Currently, we see that the school and one family filters their water, and that another family use a rudimentary method of SoDis. The filters, however do not remove large amounts of bacteria (aeromonas). We were unable to test the local SoDis water, but were able to test water from our own SoDis bag, and got promising results.



PROJECT GOALS:
1. To learn more about the sanitation issues in San Pablo, and to learn about water sanitation methods currently used.
2. To investigate sources of contamination through various tests and observations.
3. To construct a rainwater collection prototype on Casa Guateca using local resources.
4. To complete a full scale evaluation of water quality in San Pablo.
5. To perform various tests of current water treatment measures.


PERSONAL GOALS:
1. To learn more about water sanitation methods, and contamination risks.
2. To come up with appropriate designs for rain water collection for the community.

PROJECT CHALLENGES:
1. Our proposed problem was not realized upon arriving in San Pablo.
  • After observing the conditions in San Pablo, we discovered that a Slow Sand Filter was not the most appropriate technology for the people here due to:
    • Long term Maintenance
    • Materials, cost limitations
2. The materials we needed were not always available in the region.
3. Research and communication were difficult.
  • Internet connectivity and reliability


About the Water Distribution System in San Pablo


There are 4 different water sources that serve the 5 different sectors of San Pablo. Water is collected into water distribution tanks at the source, and at distribution tanks throughout San Pablo. Water passes through distribution tank to tank and finally to houses via 2 inch PVC pipes, that often surface from underground and then break due to heavy rains. Water then becomes contaminated. The biggest problems with contamination that we have seen are with non-fecal coliform and aeromonas, which cause gastrointestinal illnesses (stomach upset, vomiting, diarrhea).



PROJECTS:

Rain Water Collection

Project Overview:
Because of the lack of water during the dry season in San Pablo, we created a rainwater catchment system to be affixed to rooftops. Hopefully, rainwater catchment systems will free the community from a faulty, unsafe water distribution system and store water to irrigate crops during the dry season.
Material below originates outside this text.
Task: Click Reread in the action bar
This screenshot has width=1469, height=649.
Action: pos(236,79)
Our current design is intended for domestic use such as hand washing, dish washing, watering potted plants or small gardens. Some modifications are necessary if a catchment system can be installed and used for larger scale, agricultural purposes.

We have mounted metal gutters to the roof with wooden crutches. Water that comes out the gutter spout will drain and be stored into a 55 gallon tank. There is a faucet at the bottom of the tank to dispense stored water. No pressure system or syphon is needed to deliver water.
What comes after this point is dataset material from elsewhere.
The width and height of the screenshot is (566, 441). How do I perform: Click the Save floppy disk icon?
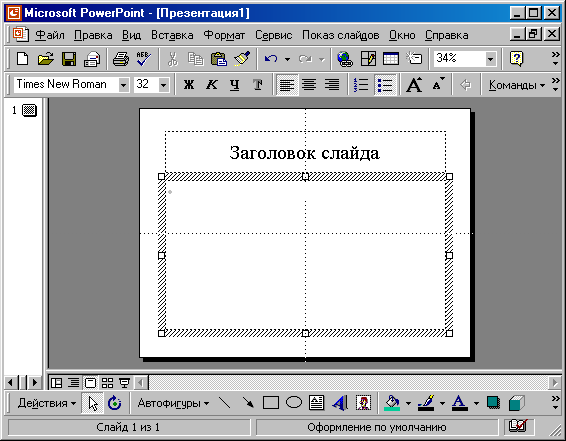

When the tank becomes full, the user can simply detach the gutter pipe from the tank, and close the depository. It is also possible that in the future a float valve may be installed. This would improve the structure of the system because you would not be detaching parts and having to keep watch on the tank levels.
We are now left with a full tank of water and an effective gutter system which, when paired with a French drain, effectively keeps water from damaging the foundation of the house.

Jessica- Is your pamphlet thing ready to be posted here?

Questions to address with this design:
  1. Is the water safe to drink during the wet season?
  2. Is the water safe to drink during the dry season? Can water be stored in tank for long periods of time and still be safe to drink? If quality deteriorates, is there a way to improve quality or to prevent quality from degenerating?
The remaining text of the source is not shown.